▸ **WRITTEN EXERCISE A**: According to the Apache Airflow introduction, what kind of processing is Airflow designed for?
▸ **WRITTEN EXERCISE B**: Please write the next part of the Apache Airflow introduction, picking up after its final point.

▸ **EXTRACT PROVIDED**:
* Begin *

A bit of foreground before jumping into airflow
If you are here you probably already know airflow is an orchestration tool
But what is orchestration?
Data Orchestration is the coordination and automation of data flow across various tools and systems to deliver quality data products and analytics
What modern data orchestration brings to the table?
- Benefit of pipeline-as-code in python.
- Ability to integrate with hundreds od external systems.
- Time and event based scheduling and finally feature rich software with built-in observability and centralized UI.
Now lets dive into Apache airflow
- It is an open-source tool for programmatically authoring, scheduling and monitoring your data pipeline.
- Airflow is designed for batch processing not stream processing. However you can use kafka with airflow
- It is highly scalable provided there is enough resource and infrastructure as the complexity increases.

* End *

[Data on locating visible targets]
* Begin *

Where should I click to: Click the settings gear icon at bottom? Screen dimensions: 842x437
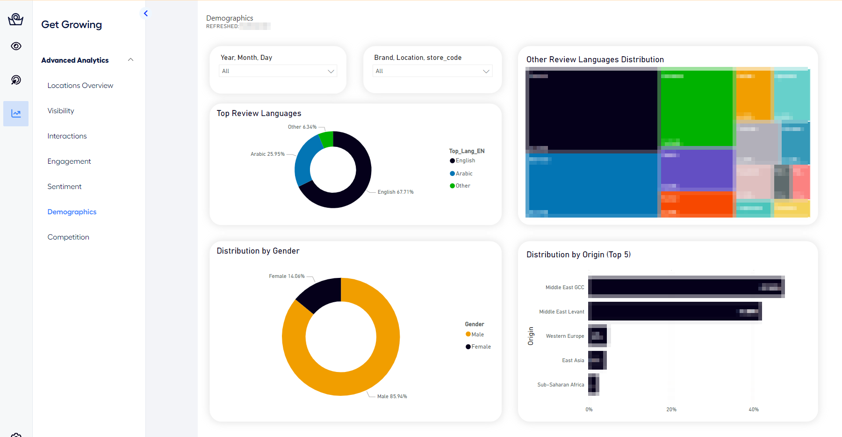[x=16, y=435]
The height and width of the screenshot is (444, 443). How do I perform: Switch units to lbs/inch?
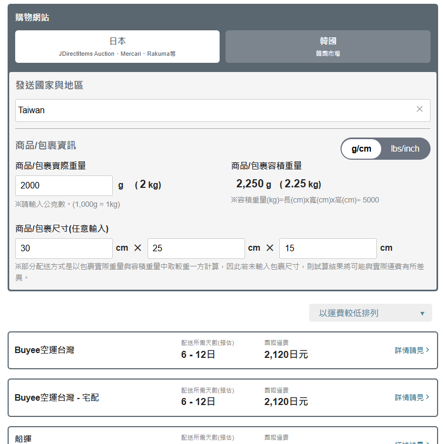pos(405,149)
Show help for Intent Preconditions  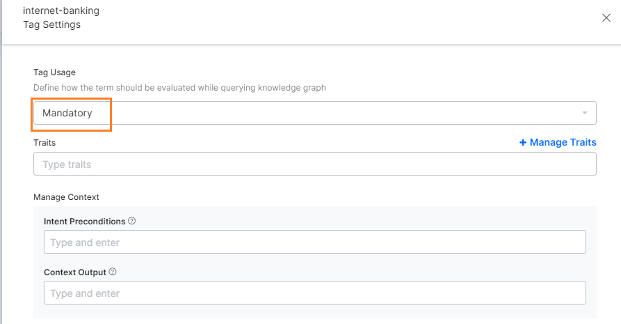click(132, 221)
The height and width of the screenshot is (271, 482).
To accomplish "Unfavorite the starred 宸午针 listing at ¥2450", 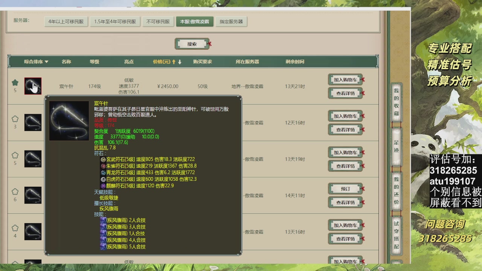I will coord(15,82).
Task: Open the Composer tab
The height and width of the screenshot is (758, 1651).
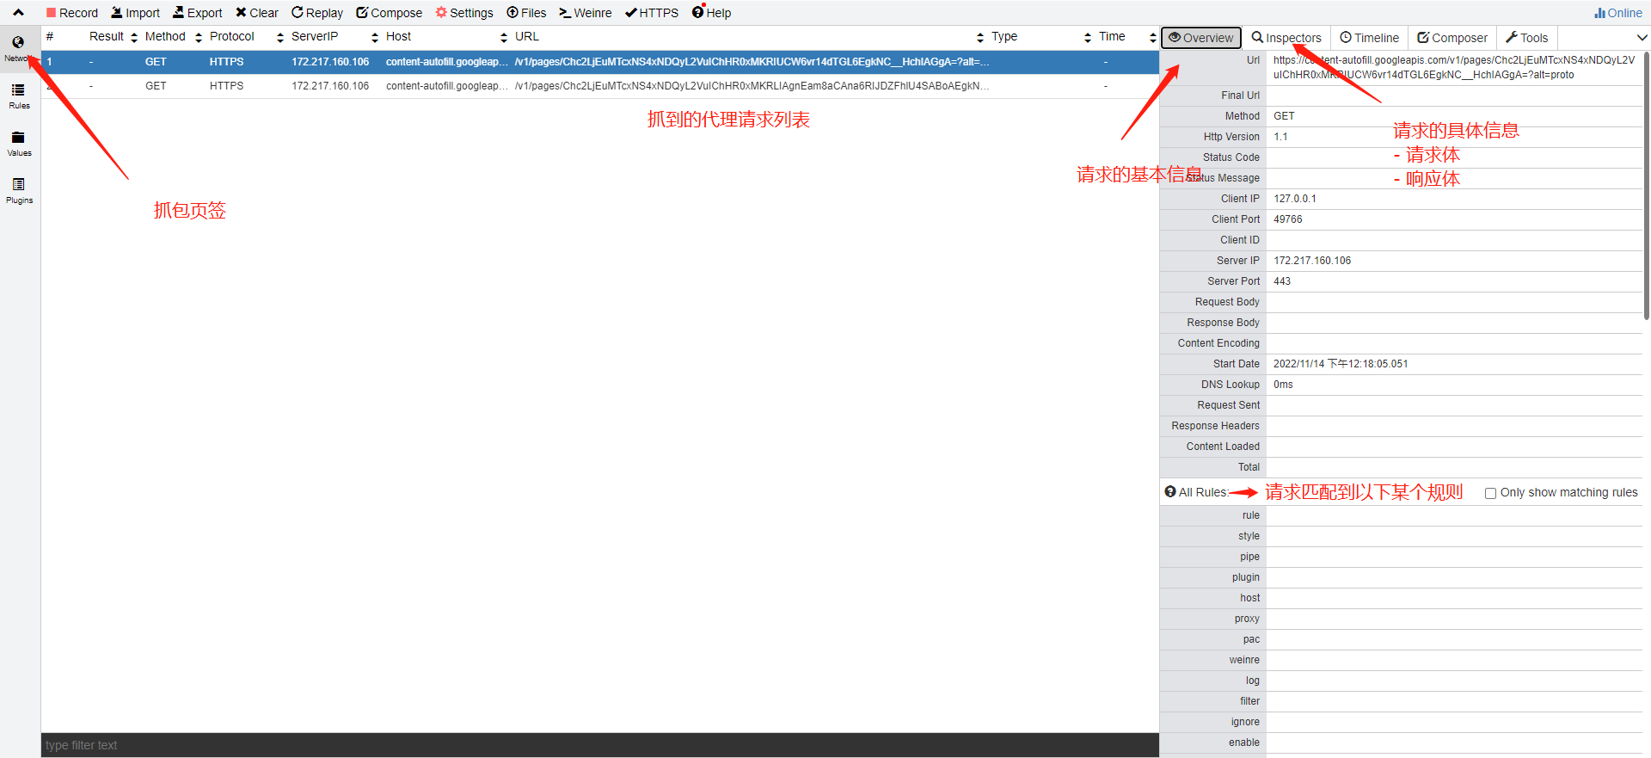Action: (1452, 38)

* End *
* Begin *

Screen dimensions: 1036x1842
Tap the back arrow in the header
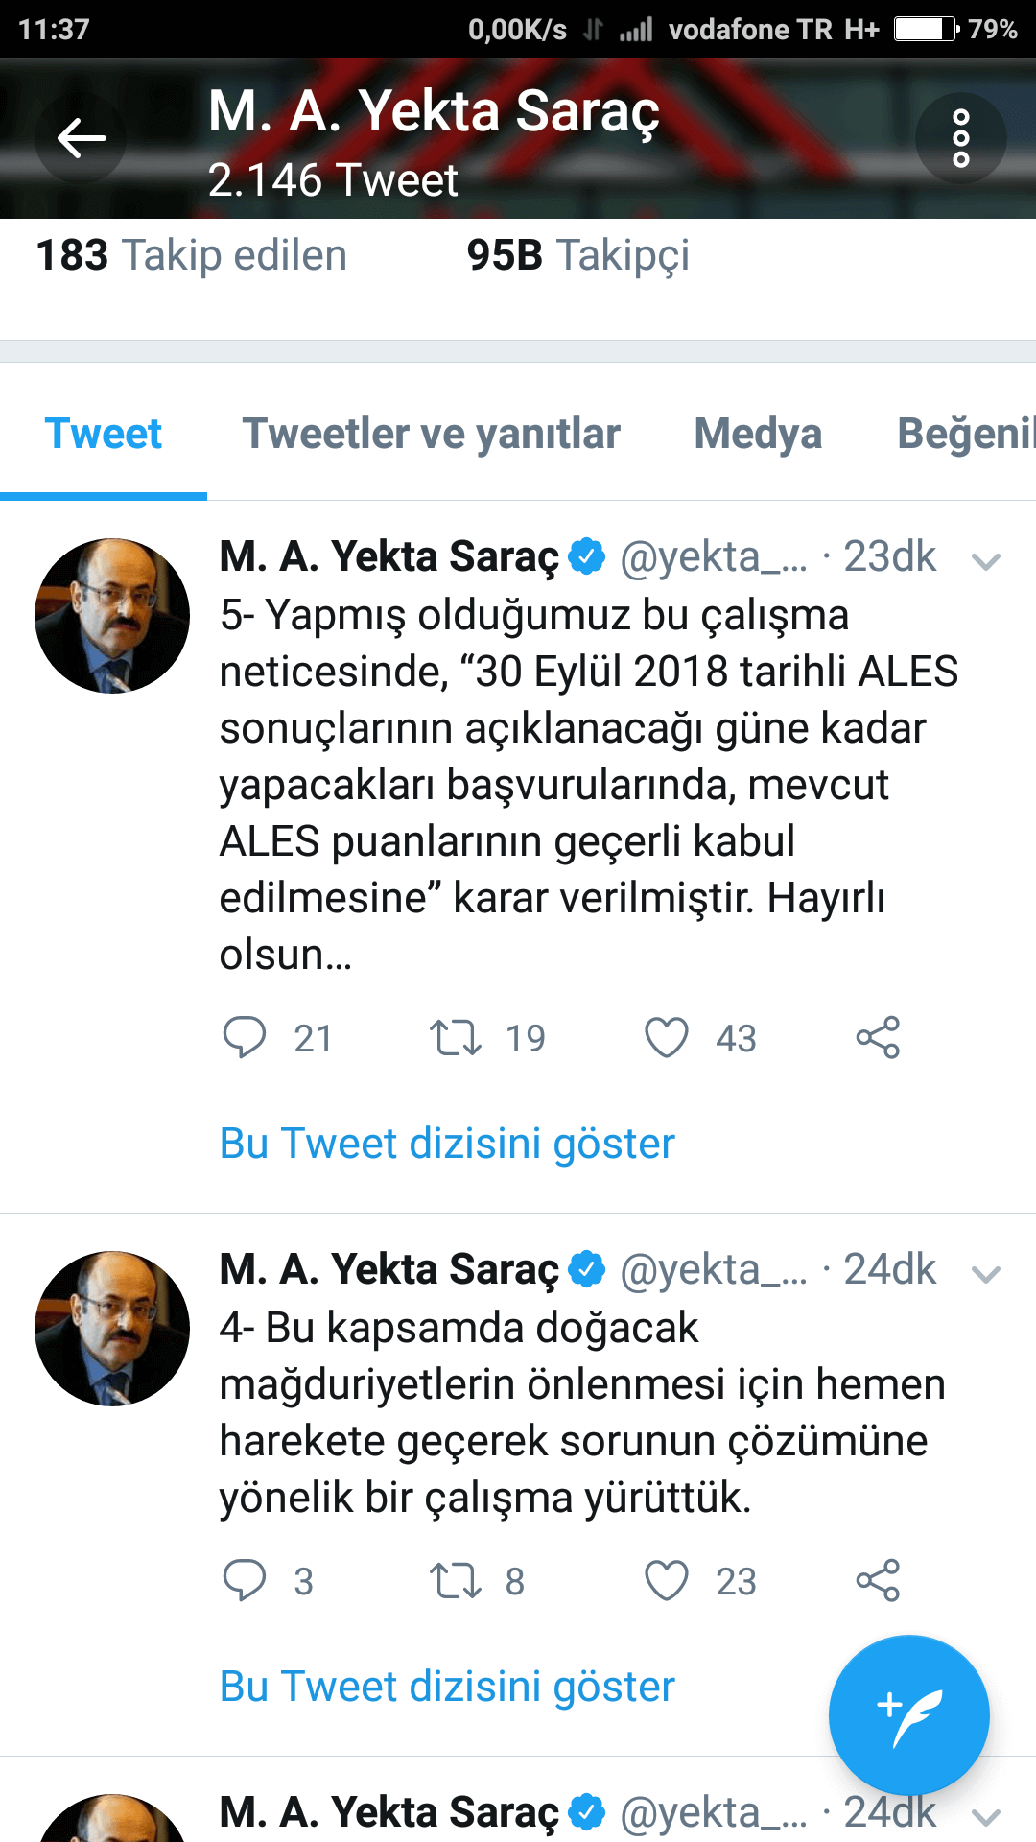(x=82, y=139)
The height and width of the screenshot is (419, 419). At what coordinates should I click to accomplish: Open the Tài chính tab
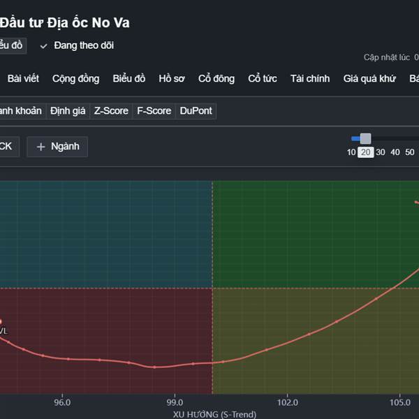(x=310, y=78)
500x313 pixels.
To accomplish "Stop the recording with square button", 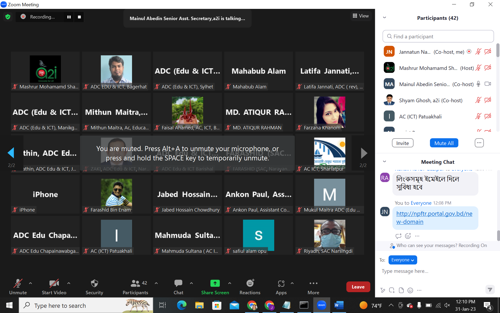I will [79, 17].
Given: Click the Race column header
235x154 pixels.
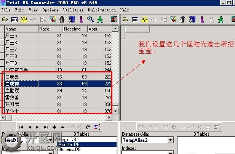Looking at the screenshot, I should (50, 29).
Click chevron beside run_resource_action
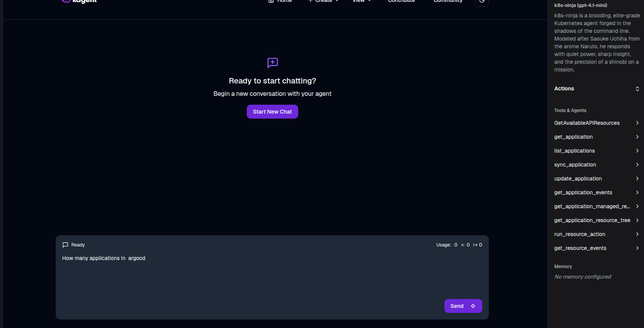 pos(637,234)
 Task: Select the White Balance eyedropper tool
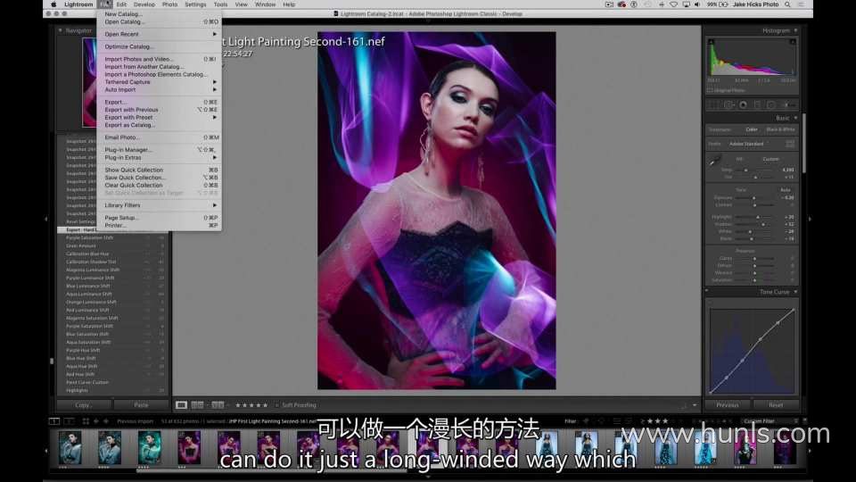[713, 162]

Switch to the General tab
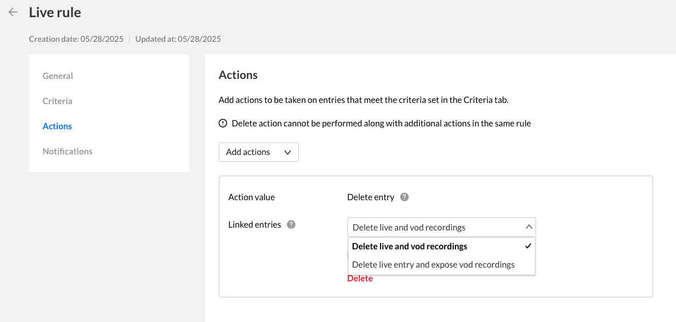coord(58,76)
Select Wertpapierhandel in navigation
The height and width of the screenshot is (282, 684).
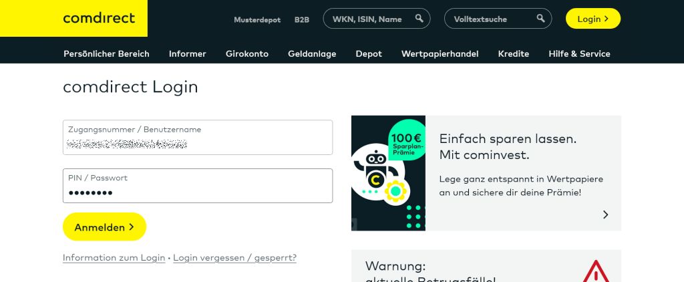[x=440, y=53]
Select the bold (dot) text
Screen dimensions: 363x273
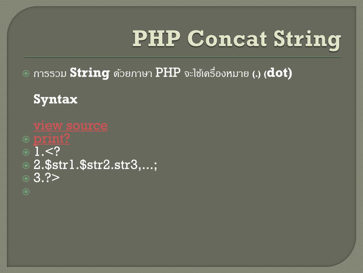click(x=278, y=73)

* End *

▸ **RESULT A**: Batch processing, not stream processing.

▸ **RESULT B**:
Keywords
- DAG: A directed acyclical graph that represents a single data pipeline
- Task: An individual unit of work in a DAG
- Operator: The specific work that a Task performs
Types of operators
-
Assume you are building a DAG and want to run a Python script - Action operator
-
Assume you are building a DAG and want to wait for a file to load before executing the next task. - Sensor operator
-
Assume you are building a DAG and want to move data from one system or data source to another - Transfer operator
Airflow architecture
- API server - FastAPI server serving UI and handling task execution requests
- Scheduler- Schedule tasks when dependencies are fulfilled
- DAG File Processor- Dedicated process of parsing DAGs.
- Metadata Database - A database where all metadata are stored
- Executor - To determine how and where tasks are executed Doesn’t execute a task but define where the task is to be executed for eg. kubernetes
- Queue - Defines the execution task order
- Worker- Process executing the tasks, defined by the executor.It is in charge of executing the logic of a DAG’s tasks
- Triggerer- Process running asyncio to support deferrable operator
How does airflow run a dag?
- The DAG File Processor constantly scans the DAGs directory for new files. The default time is every 5 minutes.
- After the DAG File Processor detects a new DAG, the DAG is processed and serialized into the metadata database.
- The scheduler checks for DAGs that are ready to run in the metadata database. The default time is every 5 seconds.
- Once a DAG is ready to run, its tasks are put into the executor’s queue.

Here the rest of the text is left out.